Monday, February 27, 2017

Storytelling in Medicine: Spoken or Written?

A simple rule of thumb for sharing your best medical anecdote.

As I noted in the introduction, there are good reasons to share your stories as a health care provider. They're reasons having nothing to do with the clinical issues, and are as varied as the purposes of ancient myths: teaching a moral lesson; catharsis; entertainment; personal reflection; inspiring others; raising awareness for public debate; opening a "window" into the realities of medicine health care - the good and the bad; and others.

One thing that's not straightforward, though, is how to share a story you're itching to tell. When people think of narrative medicine - and when professionals talk about it, for that matter - they're referring almost exclusively to the written word. That's bizarre, because there are dozens of TED Talk videos alone on health care and medicine that are full of compelling narratives, to say nothing of the rest of the YouTube, or countless live speakers out there. And many of those narratives have been consumed by more people than any book on the shelf without 50 Shades or Harry Potter in the title. Suffice it to say, a good medical narrative will work comfortably in one of spoken or written form...and both if you're lucky or talented. Still, there are ways to think about your story before deciding which platform to offer it from, independent of your skills at (or dislike of) public speaking or writing. What are the strengths and weaknesses of each?

Oral storytelling is typically more engaging, as the communication is with an audience rather than a reader. You can use facial expressions, alterations in tone and pace of voice (or imitate others' voices), hand movements, and so on. As long as you don't speak in monotone or complete word salad, storytelling with a live audio stream or podcast can be just as effective - for those of us that shy away from public speaking, audio might be an ideal way to get your message across. Comedians offer some of the best examples of live storytelling, as illustrated by this medical narrative from Louis CK:

The major downside of live or audio stories, apart from the obvious need for performance skills, is that they consume a lot of time. It's far quicker to read the transcript of an interview or TV/radio program than it is to watch or listen to it (try it for yourself if you don't believe me). If your story takes a long time to reach its dramatic climax, there's a risk of audience attention drifting away.

Written stories, on the other hand, can be consumed in much less time.

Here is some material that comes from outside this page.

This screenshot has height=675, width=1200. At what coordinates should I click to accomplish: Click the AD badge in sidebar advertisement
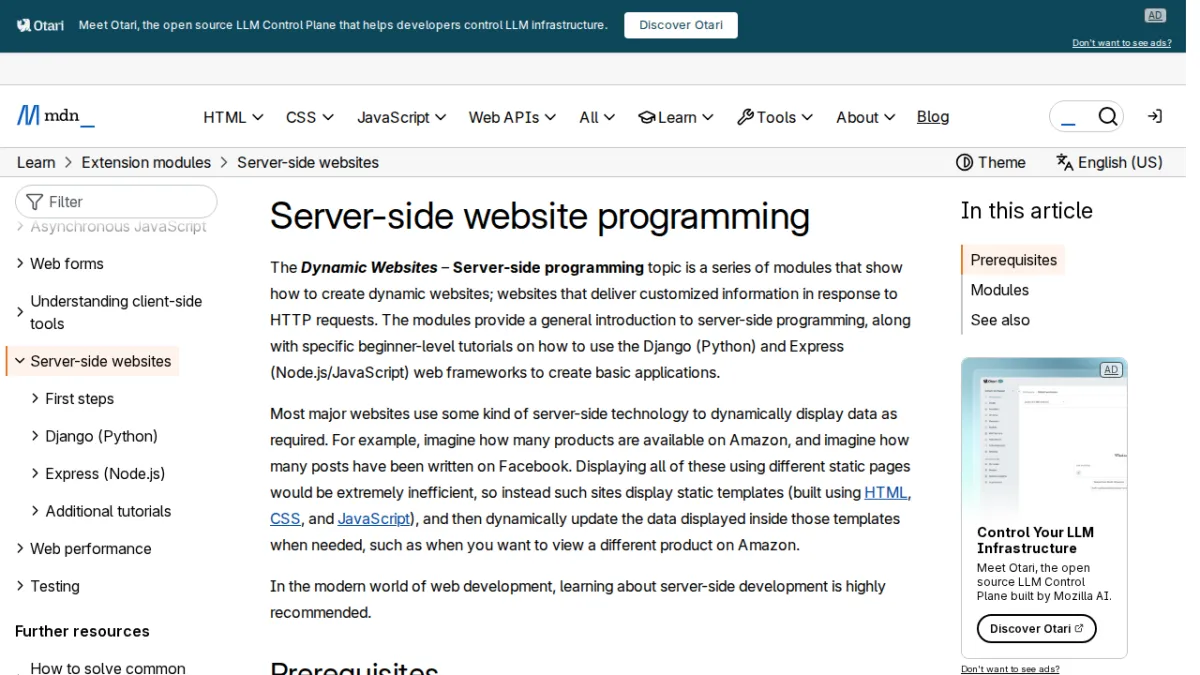point(1110,370)
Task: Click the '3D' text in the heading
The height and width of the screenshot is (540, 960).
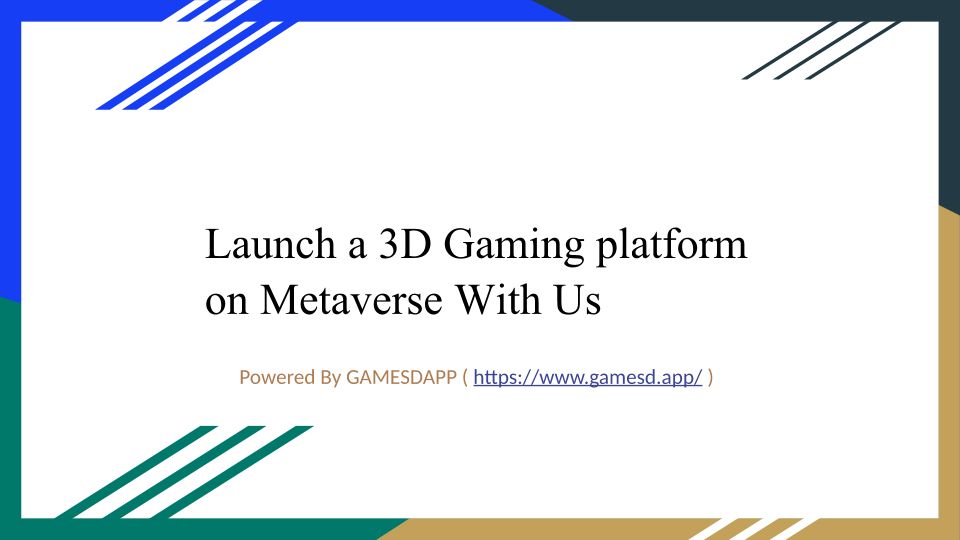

Even a many-thousand word essay can be read quickly if it's written well. The written word also allows for every kind of rhetorical trick or clever phrasing, and endless variety in pacing and tone. The written word can either get out of the way of the story - the "Hemingway" model - or give an otherwise lackluster story more impact.

The other upside to a written story is that it's safe, and by that I mean it's a less forward and more accessible way tell a story with unsettling subject matter. A doctor's career is going to be full of disturbing, even horrific stories. I'm still haunted by patients that were victims of violence or rape or incest. Their stories need to be told, though, because if they aren't the issues can't ever be addressed by health care or society as a whole. That being said, relating these sorts of stories can be distressing, even traumatic, for both teller and audience alike. It's something few of us are ever comfortable with, but the written word - including poetry - lets these stories and ideas see the light. It's essentially what big-L literature is for. 

The biggest downside to writing, of course, is that it's a craft in its own right. Most of us can relate a funny story competently (if not well), simply because we learn to repeat jokes or tattle from an early age. Health care professionals most often come from the sciences, so writing for non-technical purposes might be something unexplored since high school. I enjoy narrative writing, but it's not for everyone.

The other challenge with writing is the flipside of live storytelling: it's hard to be funny with the printed word, because so much of comedy - timing, facial expressions, comic voices - is nowhere to be found in text. Humor certainly can work in writing, even if it's tasteless. Still, books by the greatest comedians in the world, containing nothing but the cream of their stand-up material, can't hold a candle to their live acts, and sometimes even fall flat.

It's not hard to see where I'm going with this. My basic rule of thumb for a would-be doctor/storyteller is this: The more lighthearted and funny your story, the better it's likely to work if you tell it by mouth. The more tragic or upsetting the story, the more it belongs in print.